ASSIGNED TASK:
Among the entries below, one line contains "The width and height of the screenshot is (1568, 736)." and another contains "Task: Click the Z axis on orientation gizmo". Transcribe those two lines and every line between them, exactly.

STUDY MATERIAL:
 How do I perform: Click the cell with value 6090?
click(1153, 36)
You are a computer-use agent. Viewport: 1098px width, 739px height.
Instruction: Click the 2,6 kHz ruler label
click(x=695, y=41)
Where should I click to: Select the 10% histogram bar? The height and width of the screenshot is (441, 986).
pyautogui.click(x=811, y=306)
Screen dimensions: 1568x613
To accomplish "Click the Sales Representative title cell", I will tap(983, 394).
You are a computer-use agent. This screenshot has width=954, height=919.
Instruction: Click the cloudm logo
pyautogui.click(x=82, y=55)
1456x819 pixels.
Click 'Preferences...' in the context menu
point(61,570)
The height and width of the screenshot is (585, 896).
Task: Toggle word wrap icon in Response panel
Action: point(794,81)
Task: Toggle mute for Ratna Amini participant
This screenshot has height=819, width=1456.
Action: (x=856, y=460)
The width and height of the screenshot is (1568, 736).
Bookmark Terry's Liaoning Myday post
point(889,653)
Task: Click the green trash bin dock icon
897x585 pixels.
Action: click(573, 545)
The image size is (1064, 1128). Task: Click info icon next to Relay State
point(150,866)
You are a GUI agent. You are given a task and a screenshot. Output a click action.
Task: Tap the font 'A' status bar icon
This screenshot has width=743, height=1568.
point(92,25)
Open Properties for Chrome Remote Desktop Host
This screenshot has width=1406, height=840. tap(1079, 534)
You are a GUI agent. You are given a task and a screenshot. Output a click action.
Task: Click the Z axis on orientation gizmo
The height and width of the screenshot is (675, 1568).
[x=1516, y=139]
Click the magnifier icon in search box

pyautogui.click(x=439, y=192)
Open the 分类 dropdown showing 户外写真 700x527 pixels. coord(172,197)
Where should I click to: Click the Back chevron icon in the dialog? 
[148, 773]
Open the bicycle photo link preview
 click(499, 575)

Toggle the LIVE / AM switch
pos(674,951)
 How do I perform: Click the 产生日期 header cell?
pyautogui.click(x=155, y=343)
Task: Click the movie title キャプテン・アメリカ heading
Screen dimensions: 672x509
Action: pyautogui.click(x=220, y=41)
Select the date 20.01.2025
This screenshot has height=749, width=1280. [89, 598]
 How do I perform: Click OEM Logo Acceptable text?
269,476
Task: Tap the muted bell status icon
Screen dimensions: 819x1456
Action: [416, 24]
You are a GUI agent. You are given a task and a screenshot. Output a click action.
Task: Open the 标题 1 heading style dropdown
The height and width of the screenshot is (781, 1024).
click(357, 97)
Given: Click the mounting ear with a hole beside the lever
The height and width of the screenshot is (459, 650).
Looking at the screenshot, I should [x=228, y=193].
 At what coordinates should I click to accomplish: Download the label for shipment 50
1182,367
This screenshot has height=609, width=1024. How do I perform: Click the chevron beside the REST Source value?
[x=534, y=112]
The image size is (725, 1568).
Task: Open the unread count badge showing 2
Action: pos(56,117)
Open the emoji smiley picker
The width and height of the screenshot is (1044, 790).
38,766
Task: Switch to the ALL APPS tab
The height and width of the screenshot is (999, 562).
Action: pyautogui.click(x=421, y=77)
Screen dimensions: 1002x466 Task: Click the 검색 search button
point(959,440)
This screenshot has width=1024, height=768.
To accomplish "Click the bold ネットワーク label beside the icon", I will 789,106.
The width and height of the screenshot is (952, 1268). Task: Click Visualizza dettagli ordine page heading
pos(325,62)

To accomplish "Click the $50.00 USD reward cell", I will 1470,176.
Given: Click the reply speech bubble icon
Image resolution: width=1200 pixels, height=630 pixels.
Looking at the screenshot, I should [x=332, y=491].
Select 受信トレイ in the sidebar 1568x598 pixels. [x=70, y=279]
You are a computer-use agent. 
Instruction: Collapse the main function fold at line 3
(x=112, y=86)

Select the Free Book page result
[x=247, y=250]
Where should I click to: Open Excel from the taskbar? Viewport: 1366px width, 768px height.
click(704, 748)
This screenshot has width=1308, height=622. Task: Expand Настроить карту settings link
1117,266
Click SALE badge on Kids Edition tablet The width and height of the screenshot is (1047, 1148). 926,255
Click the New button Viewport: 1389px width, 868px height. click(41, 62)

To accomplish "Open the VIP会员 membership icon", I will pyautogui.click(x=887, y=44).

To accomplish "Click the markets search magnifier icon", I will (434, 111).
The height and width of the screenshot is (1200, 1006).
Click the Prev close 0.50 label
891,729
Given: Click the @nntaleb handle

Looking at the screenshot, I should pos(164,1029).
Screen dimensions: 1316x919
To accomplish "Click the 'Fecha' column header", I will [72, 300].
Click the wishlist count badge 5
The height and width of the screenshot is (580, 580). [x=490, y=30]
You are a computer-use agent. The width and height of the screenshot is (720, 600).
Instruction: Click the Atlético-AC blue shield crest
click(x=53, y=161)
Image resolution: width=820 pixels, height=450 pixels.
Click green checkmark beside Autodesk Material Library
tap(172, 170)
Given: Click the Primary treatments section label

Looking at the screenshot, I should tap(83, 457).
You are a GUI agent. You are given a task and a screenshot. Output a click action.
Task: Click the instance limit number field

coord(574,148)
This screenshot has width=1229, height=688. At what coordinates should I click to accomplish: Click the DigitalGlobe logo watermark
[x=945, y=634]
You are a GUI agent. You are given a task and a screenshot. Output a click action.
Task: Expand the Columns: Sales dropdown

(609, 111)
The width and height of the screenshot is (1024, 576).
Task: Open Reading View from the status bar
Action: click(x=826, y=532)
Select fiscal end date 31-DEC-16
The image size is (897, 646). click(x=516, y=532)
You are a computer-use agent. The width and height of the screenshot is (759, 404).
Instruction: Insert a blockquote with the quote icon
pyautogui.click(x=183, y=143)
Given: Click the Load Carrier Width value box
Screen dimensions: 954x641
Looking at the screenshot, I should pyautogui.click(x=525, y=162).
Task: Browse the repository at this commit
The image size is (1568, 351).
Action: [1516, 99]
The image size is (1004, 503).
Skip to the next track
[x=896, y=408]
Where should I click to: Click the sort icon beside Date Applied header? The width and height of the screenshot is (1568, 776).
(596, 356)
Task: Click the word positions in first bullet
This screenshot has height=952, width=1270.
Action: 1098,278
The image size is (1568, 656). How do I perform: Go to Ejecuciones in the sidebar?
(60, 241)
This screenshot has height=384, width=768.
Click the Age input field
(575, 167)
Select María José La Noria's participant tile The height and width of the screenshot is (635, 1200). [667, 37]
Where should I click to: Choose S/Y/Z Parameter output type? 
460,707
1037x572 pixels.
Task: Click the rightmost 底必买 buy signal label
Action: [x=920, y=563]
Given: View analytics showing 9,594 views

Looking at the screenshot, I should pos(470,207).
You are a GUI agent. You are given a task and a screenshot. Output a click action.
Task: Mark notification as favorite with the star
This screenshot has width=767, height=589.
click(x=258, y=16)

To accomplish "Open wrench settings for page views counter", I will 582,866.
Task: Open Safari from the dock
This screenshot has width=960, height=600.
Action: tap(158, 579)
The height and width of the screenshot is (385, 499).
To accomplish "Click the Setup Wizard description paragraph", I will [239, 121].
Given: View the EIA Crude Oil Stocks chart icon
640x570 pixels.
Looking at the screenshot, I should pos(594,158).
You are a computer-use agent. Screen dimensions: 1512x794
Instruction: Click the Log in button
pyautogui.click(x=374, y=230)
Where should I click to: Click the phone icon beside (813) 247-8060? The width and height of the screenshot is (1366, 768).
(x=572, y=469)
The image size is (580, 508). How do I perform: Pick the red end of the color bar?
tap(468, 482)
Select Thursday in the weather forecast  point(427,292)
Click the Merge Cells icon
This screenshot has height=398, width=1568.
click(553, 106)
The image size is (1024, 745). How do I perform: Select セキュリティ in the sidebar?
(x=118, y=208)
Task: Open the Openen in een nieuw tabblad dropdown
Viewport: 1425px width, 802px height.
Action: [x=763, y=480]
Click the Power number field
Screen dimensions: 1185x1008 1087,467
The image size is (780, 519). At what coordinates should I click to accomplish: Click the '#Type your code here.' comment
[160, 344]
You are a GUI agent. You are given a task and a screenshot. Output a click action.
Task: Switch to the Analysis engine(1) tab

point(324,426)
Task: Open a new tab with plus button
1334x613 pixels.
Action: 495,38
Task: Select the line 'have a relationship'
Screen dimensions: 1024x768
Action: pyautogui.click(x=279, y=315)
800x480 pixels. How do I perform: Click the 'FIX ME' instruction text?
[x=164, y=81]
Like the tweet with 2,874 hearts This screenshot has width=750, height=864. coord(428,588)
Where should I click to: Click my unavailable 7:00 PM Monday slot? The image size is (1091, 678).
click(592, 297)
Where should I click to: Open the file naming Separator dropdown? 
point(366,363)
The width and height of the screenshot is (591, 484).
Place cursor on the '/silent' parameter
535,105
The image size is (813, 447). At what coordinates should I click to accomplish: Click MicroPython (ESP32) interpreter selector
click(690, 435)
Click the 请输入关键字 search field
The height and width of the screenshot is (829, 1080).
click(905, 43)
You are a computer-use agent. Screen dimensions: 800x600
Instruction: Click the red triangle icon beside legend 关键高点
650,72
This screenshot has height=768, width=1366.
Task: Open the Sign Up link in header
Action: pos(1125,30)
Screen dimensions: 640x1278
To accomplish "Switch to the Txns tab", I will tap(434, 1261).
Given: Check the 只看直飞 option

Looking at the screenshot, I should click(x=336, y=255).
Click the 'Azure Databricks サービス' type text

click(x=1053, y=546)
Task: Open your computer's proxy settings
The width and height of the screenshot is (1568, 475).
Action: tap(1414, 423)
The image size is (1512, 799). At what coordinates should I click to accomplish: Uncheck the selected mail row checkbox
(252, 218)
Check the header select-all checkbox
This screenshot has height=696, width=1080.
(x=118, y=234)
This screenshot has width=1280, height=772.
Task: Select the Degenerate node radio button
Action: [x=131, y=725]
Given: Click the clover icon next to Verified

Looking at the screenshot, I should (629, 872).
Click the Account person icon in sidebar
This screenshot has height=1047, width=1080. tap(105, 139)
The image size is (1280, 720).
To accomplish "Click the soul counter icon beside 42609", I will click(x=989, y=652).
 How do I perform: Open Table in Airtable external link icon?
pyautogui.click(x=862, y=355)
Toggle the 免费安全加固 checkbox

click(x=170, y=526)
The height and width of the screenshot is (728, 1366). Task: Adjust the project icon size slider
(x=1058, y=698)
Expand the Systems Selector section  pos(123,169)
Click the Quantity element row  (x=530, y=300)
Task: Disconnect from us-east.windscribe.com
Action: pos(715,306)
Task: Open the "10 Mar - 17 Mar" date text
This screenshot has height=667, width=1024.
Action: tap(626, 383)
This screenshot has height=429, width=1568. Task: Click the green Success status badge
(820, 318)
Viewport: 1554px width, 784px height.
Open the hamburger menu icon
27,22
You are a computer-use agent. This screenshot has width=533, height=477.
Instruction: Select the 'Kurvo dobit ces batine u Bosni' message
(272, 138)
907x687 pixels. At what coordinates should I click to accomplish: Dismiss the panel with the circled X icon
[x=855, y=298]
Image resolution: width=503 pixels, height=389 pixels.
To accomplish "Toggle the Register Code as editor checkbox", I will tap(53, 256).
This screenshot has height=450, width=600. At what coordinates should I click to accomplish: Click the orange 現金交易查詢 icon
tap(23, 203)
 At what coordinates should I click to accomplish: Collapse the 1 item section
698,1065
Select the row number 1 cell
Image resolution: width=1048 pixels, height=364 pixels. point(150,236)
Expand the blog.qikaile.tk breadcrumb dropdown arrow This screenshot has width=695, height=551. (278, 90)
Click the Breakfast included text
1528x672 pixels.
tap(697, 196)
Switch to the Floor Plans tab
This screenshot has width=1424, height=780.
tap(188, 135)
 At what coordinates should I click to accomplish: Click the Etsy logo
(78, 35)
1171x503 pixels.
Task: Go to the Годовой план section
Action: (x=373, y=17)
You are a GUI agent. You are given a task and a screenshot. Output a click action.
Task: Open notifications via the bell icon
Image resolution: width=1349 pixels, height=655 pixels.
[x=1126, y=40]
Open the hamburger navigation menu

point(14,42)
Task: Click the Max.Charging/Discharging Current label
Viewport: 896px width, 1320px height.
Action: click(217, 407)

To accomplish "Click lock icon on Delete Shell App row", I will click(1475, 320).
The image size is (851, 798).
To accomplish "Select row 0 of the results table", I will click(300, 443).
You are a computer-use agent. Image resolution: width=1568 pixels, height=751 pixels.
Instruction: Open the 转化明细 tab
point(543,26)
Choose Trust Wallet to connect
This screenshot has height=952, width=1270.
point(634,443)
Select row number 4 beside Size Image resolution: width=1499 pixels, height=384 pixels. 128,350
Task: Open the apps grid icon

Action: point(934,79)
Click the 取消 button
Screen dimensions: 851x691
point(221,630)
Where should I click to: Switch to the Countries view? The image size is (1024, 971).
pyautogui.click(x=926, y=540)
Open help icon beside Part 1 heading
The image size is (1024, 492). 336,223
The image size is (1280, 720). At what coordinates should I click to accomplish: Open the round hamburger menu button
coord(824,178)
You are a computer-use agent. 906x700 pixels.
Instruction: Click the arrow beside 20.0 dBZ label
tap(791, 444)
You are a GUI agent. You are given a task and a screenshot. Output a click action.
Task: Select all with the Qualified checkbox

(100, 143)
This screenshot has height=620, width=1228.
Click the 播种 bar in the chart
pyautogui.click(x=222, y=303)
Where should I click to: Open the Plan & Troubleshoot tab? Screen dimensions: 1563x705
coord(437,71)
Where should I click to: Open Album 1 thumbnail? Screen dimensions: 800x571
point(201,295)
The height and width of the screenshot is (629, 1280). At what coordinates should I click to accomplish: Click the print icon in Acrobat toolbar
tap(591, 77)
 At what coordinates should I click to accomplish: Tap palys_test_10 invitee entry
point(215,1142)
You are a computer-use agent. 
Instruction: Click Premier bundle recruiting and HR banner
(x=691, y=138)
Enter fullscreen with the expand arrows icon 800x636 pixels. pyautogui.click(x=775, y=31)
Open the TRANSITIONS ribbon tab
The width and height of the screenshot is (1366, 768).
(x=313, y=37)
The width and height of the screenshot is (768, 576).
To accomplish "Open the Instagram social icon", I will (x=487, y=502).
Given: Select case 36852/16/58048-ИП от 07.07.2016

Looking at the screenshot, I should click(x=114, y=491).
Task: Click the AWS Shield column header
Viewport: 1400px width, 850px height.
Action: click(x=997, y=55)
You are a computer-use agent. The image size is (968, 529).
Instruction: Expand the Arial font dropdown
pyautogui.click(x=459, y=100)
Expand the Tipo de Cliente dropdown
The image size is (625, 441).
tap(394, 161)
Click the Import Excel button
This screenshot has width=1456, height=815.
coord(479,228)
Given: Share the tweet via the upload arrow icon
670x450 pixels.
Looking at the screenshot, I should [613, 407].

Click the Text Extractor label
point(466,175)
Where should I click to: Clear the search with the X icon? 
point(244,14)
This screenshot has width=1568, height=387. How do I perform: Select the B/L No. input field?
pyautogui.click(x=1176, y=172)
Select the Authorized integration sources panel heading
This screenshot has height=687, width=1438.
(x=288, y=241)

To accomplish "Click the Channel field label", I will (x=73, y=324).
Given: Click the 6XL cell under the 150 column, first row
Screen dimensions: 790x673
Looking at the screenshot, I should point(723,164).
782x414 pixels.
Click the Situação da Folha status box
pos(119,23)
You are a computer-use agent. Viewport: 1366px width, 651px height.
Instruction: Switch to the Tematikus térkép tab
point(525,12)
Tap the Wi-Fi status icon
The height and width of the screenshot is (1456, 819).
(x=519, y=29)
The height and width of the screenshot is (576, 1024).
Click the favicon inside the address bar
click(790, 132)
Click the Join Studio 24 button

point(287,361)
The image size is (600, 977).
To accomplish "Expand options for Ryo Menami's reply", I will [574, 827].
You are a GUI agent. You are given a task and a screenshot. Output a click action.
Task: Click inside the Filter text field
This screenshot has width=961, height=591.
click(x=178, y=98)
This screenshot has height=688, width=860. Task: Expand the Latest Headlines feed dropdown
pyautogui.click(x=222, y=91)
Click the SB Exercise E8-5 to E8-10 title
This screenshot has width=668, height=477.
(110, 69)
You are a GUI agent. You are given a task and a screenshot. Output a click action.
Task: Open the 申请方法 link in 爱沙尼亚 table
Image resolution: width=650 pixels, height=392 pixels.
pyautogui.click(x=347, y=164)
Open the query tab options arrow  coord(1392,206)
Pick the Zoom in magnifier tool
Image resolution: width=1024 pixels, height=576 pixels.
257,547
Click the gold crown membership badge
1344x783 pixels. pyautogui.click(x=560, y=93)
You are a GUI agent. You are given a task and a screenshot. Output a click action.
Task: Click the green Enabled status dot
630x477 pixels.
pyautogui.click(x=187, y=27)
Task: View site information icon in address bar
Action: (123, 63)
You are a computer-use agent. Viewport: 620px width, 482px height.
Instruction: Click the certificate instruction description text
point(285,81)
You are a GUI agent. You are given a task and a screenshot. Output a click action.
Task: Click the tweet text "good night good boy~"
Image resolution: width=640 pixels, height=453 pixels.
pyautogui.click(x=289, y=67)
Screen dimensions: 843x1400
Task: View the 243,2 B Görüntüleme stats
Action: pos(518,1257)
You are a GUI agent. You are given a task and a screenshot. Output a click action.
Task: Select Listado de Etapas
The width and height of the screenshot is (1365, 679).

COMPLETED TASK:
The width and height of the screenshot is (1568, 736).
Bookmark Terry's Liaoning Myday post
point(889,653)
Task: Click the green trash bin dock icon
897x585 pixels.
Action: click(573, 545)
The image size is (1064, 1128). Task: Click info icon next to Relay State
point(150,866)
You are a GUI agent. You are given a task and a screenshot. Output a click action.
Task: Tap the font 'A' status bar icon
This screenshot has width=743, height=1568.
point(92,25)
Open Properties for Chrome Remote Desktop Host
This screenshot has width=1406, height=840. tap(1079, 534)
You are a GUI agent. You are given a task and a screenshot. Output a click action.
Task: Click the Z axis on orientation gizmo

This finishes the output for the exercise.